Navigating the Maze: Understanding High Functioning Anxiety
/Anxiety is a common mental health condition that affects millions of people worldwide. While it manifests differently in each individual, there is an unofficial subtype often labeled as High Functioning Anxiety. So what is that exactly?
High functioning anxiety is not an officially recognized mental health diagnosis in the Diagnostic and Statistical Manual of Mental Disorders (DSM-5). Instead, it's a term used to describe individuals who outwardly appear to have their lives together while silently battling persistent anxiety beneath the surface.
Some of the key characteristics of High Functioning Anxiety include:
Perfectionism: Setting impossibly high standards for themselves, striving for flawlessness in every aspect of their lives.
Overthinking: Constant overthinking and ruminating about past events or future scenarios.
Procrastination: Ironically, some individuals with high functioning anxiety may procrastinate tasks due to the fear of not meeting their own high standards.
Constant Worry: Excessive worrying, even about trivial matters, is common as well.
Difficulty Relaxing: People with high functioning anxiety may find it challenging to relax or "switch off," always feeling the need to be productive or busy.

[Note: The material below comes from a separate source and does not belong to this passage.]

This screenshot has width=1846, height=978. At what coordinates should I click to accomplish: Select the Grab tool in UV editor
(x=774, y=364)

Physical Symptoms: While not always present, physical symptoms like muscle tension, restlessness, and gastrointestinal issues are common too.
So how is it different from typical anxiety? The main difference between high functioning anxiety and typical anxiety is the ability to maintain a presence of “normal”. High functioning anxiety often goes unnoticed because individuals suffering from it have developed coping mechanisms to navigate daily life effectively. They may excel at work, maintain social relationships, and fulfill responsibilities, all while concealing their inner stress and anxiety.

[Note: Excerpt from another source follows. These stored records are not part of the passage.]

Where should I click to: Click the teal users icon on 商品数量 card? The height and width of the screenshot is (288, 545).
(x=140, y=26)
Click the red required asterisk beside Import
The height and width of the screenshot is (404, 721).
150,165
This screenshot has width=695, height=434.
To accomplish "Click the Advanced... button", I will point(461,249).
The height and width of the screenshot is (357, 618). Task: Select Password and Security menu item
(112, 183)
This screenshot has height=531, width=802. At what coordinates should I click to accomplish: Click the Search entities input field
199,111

If you think you might suffer from this, here are some tips to help manage it better.
Self-awareness: Recognizing and accepting that you have high functioning anxiety is crucial. Understand that it's okay and often necessary to seek help and support.
Therapy: A therapist can provide tools and strategies to cope with anxiety symptoms as well as navigate some of the underlying causes for your anxiety.

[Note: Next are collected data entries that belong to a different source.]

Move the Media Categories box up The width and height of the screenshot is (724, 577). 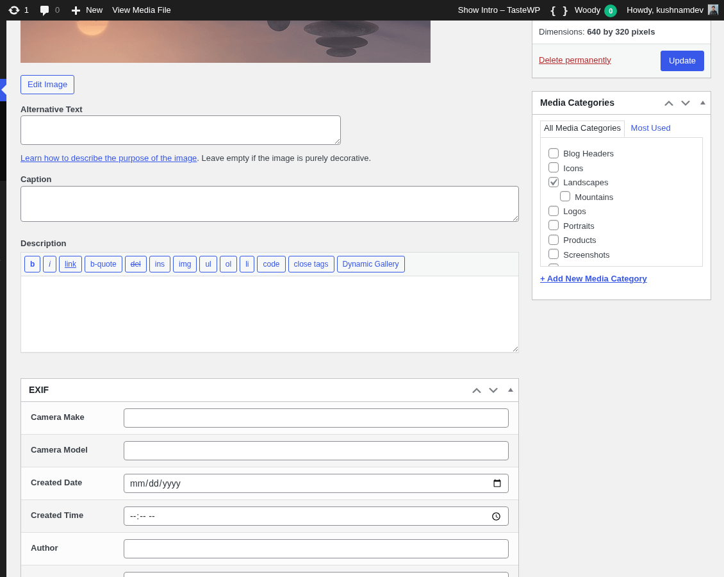point(668,103)
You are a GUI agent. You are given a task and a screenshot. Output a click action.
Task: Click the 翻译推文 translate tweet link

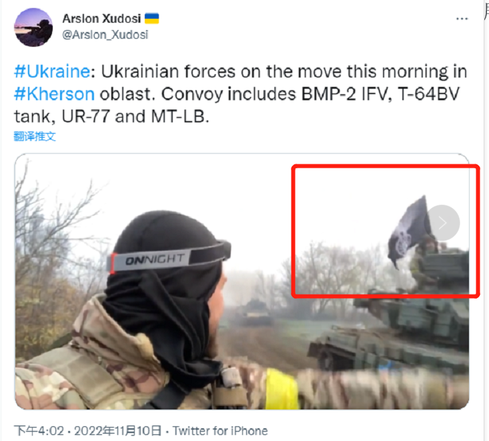tap(35, 136)
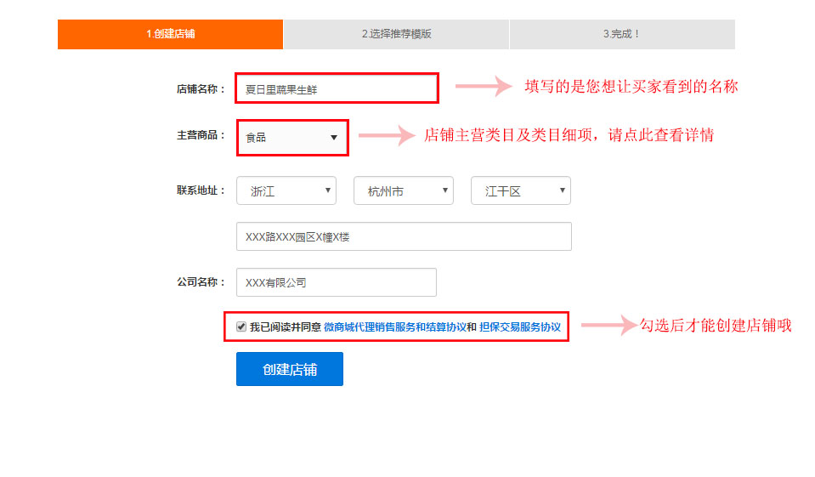815x477 pixels.
Task: Click the red hint about 店铺主营类目及类目细项
Action: pyautogui.click(x=569, y=136)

Medication: Medication prescribed by a healthcare professional may be necessary and very helpful to alleviate anxiety symptoms - usually in conjunction with talk therapy.
Self-care: Prioritize self-care activities such as regular exercise, adequate sleep, a balanced diet, and relaxation techniques as often as possible.
Set realistic goals: Challenge the need for perfectionism and set achievable, reasonable goals for yourself. Practice self-compassion.
Establish boundaries: Learn to say no when necessary. Setting healthy boundaries can prevent overcommitting and feeling overwhelmed.
Seek support: Share your feelings with trusted friends or family members. Often, simply talking about your anxiety can provide some relief.